Text shown ▸
▬▬▬▬▬▬▬▬▬▬

In this personal essay, Ratajkowski detailed times she felt no control over what happened to her image and her body: getting sued by a paparazzo for posting his photo of her on her Instagram stories, the complex saga of buying one of the two Richard Prince artworks of herself from his collection “Instagram Paintings,” the subsequent struggle of acquiring the second photo from her ex-boyfriend after their relationship ended and nude images of her leaking when she was 22 during the 2014 iCloud celebrity nude leaks (also referred to as Celebgate).

“All these men, some of whom I knew intimately and others I’d never met, were debating who owned an image of me,” she wrote.

The most intense part of the personal essay is when Ratajkowski alleged experiencing sexual assault by photographer Johnathan Leder during a photo shoot. 

Leder published explicit Polaroids of Ratajkowski without her permission from that shoot, where the images were supposed to be used for a magazine.

▬▬▬▬▬▬▬▬▬▬

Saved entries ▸
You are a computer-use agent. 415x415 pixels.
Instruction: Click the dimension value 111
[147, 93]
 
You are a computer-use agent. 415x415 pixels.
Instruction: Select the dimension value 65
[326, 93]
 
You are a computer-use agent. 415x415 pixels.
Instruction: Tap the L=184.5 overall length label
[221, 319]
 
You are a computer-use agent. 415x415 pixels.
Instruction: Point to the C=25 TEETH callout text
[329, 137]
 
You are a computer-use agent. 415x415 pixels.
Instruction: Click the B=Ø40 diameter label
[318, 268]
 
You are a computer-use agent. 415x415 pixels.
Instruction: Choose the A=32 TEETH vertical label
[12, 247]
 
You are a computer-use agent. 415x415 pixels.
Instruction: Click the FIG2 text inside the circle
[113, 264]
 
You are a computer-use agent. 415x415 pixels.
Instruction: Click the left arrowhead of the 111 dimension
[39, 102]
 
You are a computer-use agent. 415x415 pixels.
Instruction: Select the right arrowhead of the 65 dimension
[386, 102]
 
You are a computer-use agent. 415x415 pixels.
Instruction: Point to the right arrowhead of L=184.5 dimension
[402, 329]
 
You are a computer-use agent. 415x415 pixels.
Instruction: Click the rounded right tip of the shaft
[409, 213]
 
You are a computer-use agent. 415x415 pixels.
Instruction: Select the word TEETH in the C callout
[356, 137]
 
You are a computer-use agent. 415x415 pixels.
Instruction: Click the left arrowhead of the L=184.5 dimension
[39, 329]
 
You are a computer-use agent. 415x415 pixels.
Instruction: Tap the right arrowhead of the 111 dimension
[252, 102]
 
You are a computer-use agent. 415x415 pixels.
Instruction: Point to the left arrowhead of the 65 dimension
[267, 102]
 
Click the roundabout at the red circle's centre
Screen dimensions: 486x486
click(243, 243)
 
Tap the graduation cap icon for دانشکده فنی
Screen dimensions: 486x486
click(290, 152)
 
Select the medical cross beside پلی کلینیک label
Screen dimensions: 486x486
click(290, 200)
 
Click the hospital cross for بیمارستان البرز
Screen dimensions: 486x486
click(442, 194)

▬▬▬▬▬▬▬▬▬▬

Problem description ▸ In the text about Ratajkowski's personal essay, who sued her, and for what?

Solution ▸ A paparazzo sued her for posting his photo of her on her Instagram stories.